El publicano, en cambio, se quedó atrás y no se atrevía ni a levantar los ojos al cielo; sólo se golpeaba el pecho, diciendo: ‘¡Oh Dios!, ten compasión de este pecador’.
Os digo que éste bajó a su casa justificado, y aquél no.  Porque todo el que se enaltece será humillado, y el que se humilla será enaltecido.»

Comentario a la Palabra:

“Seguros de Sí Mismos,
Despreciaban a los Demás”

La primera lectura parece un eco del evangelio del pasado Domingo, el caso de la viuda que gritaba sin tregua ante el juez para que le hiciera justicia.  Tuvo mucha suerte, porque, en contra de lo que suele suceder en estos casos, al fin el juez le hizo justicia.  Quedaba en el aire la pregunta sobre si Dios encontraría fe semejante cuando se diera una vuelta por nuestra tierra.  Y la respuesta del Eclesiástico es que sí, que la oración a gritos de los pobres marginados y machacados sigue llegando hasta el cielo.

El evangelio de hoy es, según la práctica frecuente del evangelio de san Lucas, un ejemplo, no una parábola.  Un ejemplo tan evidente que no necesitaría ni explicación.  Esa misma obviedad es la que ha llevado a poner en duda que sea una enseñanza evangélica.  Para colmo, el texto original no menciona a Jesús como sujeto que “dijo”, esto es, propuso el ejemplo.

Hay otra dificultad inicial. Son cada vez más los teólogos cristianos que están ya realizando una especie de reparación teológica a Israel por la distorsión sistemática y calumniosa del judaísmo en la enseñanza tradicional cristiana.   También en esto el papa Francisco va decidido por delante.  Yendo más lejos, algunos se atreven a encuadrar tanto la enseñanza de Jesús como la de Pablo dentro de la corriente farisea, la misma que entre los cristianos ha sido con mayor frecuencia caricaturizada.   Pablo habría sido un fariseo de principio a fin, pero fariseo que aceptó a Jesús como Mesías.   El que dejara de lado algunas normas características del judaísmo se debió únicamente a su empeño por dar valor al mensaje central de la Escritura que él consideró abierto a todos los pueblos.    Luchando contra el particularismo judío, Pablo creyó ser fiel al auténtico judaísmo que encontraba en el cristianismo su plenitud.    Esta conciencia farisea de Pablo se olvidó cuando entre nosotros y Pablo se alzó como norma definitiva de fe la interpretación luterana.   El debate de Pablo con el judaísmo fue un debate de familia, igual que el diálogo judeo-cristiano ha de ser hoy un diálogo entre hermanos.

_QUÉ SE PIDE_:
1. En el comentario sobre el fariseo y el publicano, ¿qué es el evangelio de hoy, si no es una parábola?
2. Prolonga el comentario sobre el fariseo y el publicano a partir de su última frase.
El material que viene a continuación es independiente del texto.

_DATOS GUARDADOS_:
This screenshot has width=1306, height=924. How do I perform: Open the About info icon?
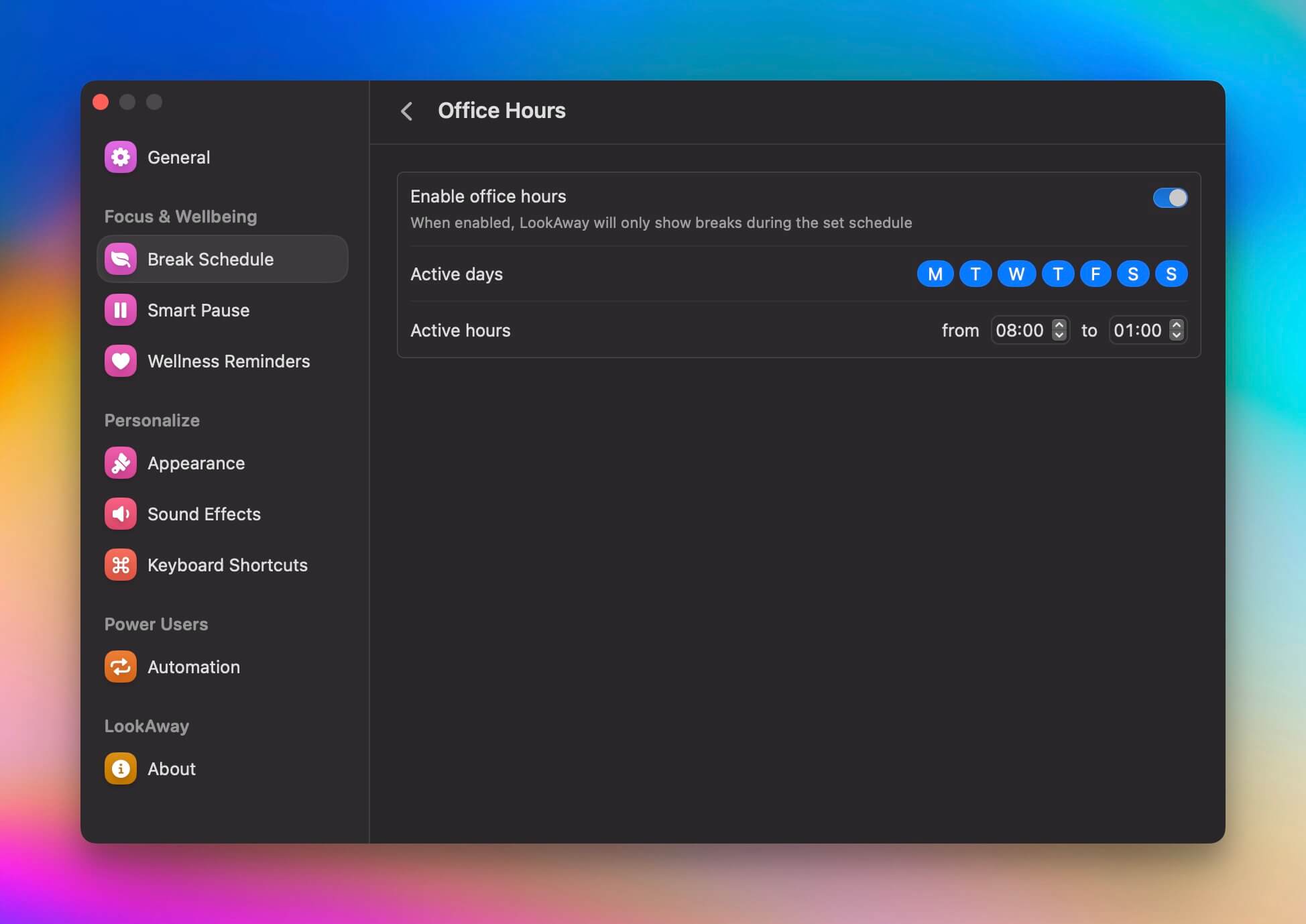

_RESPUESTAS_:
1. Un ejemplo.

2.
Gracias al diálogo judeo-cristiano se van deshaciendo muchos prejuicios calumniosos contra los fariseos y la religión judía en general.   No es cierto en absoluto que el judaísmo defienda que la persona ha de conseguir la salvación gracias a su puro esfuerzo.   El judaísmo conoce y practica una teología de la gracia y de la compasión en favor del que yerra.   Tampoco es cierto que el mérito y el demérito sean categorías fundamentales y obsesivas en la actitud religiosa judía.   Sí lo han sido, en cambio, para algunas formas de teología y espiritualidad católicas.   El judaísmo que pinta la tradición luterana desde Lutero hasta Bultmann es una caricatura que parece inspirada más bien en la crítica a la peor teología católica.   Con razón se advierte en la exegesis luterana actual un empeño por desluteranizar la interpretación de san Pablo.

 De hecho la distinción entre los dos tipos que van al templo y entre las dos formas de rezar no solamente se daba en tiempos de Jesús sino que sigue dándose entre nosotros.  San Agustín fue el primero en reconocer que “los cristianos hemos heredado los pecados de los fariseos”.  Y de “publicanos”, ricachos a costa de los demás, anda bien sobrado el mundo.  Las palabras de Jesús no se dirigen exclusivamente a los fariseos sino a “algunos que, teniéndose por justos, se sentían seguros de sí mismos”.  “Algunos” no ha de entenderse en sentido restrictivo, sino más bien con el significado de “a quienes, a todos los que …”

El fariseo rezaba “en su interior”, dice la versión oficial.  Pero el texto original del evangelio dice pros eautón y puede significar que la oración del fariseo volvía sobre él mismo.  No solamente era una oración en la que todo empieza por YO/YO, sino que además acaba también en el YO/YO.

Si rezaba en su interior, ¿quién puede saber lo que decía?  El evangelio de Lucas dedica atención particular a la oración, como expresión de una vida de fe.  Dime cómo vives tu fe y adivinaré qué es lo que dices cuando rezas.  Si eres egoísta, la oración volverá a ti.  Si eres infantil hasta en tu vida de fe, la oración será infantil.  Como los niños que piensan que a la oración se puede llevar hasta su preocupación por su gato o su perro.

Los discípulos pidieron a Jesús que les enseñara a rezar.  La primera frase del Padrenuestro nos indica la dirección correcta: “Sal de ti mismo, mira al cielo y establece la relación con Dios mirándole y escuchándole a Él”.  En ese contacto la persona recobra su verdadera dimensión, como demuestra el publicano.  No hace alarde de sus pecados.  La oración del publicano es similar a la que, sin palabras, hizo Zaqueo cuando invitó a Jesús.

Jesús nos enseñó a no farolear por nuestros méritos.  La limosna y la oración han de hacerse en secreto (Mateo 6,1-6.  Pero también pidió que “nuestras buenas obras brillen ante los hombres”.  No son las “obras buenas” que vuelven sobre nosotros mismos, sino las obras que ayudan al prójimo necesitado, cuando le damos comida, alimento, le visitamos.  Podemos ser luz, sin ser aparentes.  No sólo por elegancia, sino por sinceridad.  Jesucristo que es “la luz”; Él nos ilumina y nos permite iluminar.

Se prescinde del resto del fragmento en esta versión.